━━━ Records for this exercise ━━━

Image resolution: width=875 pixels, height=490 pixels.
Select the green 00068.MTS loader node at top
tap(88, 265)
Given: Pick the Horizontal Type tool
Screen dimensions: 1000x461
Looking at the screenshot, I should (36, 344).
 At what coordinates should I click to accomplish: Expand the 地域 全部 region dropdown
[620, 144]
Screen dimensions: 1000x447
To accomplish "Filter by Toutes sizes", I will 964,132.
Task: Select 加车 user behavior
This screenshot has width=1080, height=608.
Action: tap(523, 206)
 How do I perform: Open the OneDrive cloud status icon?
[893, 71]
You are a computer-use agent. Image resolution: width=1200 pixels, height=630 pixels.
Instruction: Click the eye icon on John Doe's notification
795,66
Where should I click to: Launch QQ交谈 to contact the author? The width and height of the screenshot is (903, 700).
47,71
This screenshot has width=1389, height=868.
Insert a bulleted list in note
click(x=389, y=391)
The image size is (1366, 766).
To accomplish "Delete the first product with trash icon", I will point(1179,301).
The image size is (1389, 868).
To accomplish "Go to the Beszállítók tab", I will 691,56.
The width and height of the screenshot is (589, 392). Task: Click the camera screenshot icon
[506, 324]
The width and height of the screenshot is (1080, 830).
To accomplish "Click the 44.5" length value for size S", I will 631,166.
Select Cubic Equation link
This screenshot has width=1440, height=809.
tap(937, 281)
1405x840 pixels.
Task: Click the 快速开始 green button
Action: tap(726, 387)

━━━

**Exercise directions:** Lay out every line of the data above as a JSON list of strings, one string per line, leaving out any blank lines.

**Solution:**
[
  "Image resolution: width=875 pixels, height=490 pixels.",
  "Select the green 00068.MTS loader node at top",
  "tap(88, 265)",
  "Given: Pick the Horizontal Type tool",
  "Screen dimensions: 1000x461",
  "Looking at the screenshot, I should (36, 344).",
  " At what coordinates should I click to accomplish: Expand the 地域 全部 region dropdown",
  "[620, 144]",
  "Screen dimensions: 1000x447",
  "To accomplish \"Filter by Toutes sizes\", I will 964,132.",
  "Task: Select 加车 user behavior",
  "This screenshot has width=1080, height=608.",
  "Action: tap(523, 206)",
  " How do I perform: Open the OneDrive cloud status icon?",
  "[893, 71]",
  "You are a computer-use agent. Image resolution: width=1200 pixels, height=630 pixels.",
  "Instruction: Click the eye icon on John Doe's notification",
  "795,66",
  "Where should I click to: Launch QQ交谈 to contact the author? The width and height of the screenshot is (903, 700).",
  "47,71",
  "This screenshot has width=1389, height=868.",
  "Insert a bulleted list in note",
  "click(x=389, y=391)",
  "The image size is (1366, 766).",
  "To accomplish \"Delete the first product with trash icon\", I will point(1179,301).",
  "The image size is (1389, 868).",
  "To accomplish \"Go to the Beszállítók tab\", I will 691,56.",
  "The width and height of the screenshot is (589, 392). Task: Click the camera screenshot icon",
  "[506, 324]",
  "The width and height of the screenshot is (1080, 830).",
  "To accomplish \"Click the 44.5\" length value for size S\", I will 631,166.",
  "Select Cubic Equation link",
  "This screenshot has width=1440, height=809.",
  "tap(937, 281)",
  "1405x840 pixels.",
  "Task: Click the 快速开始 green button",
  "Action: tap(726, 387)"
]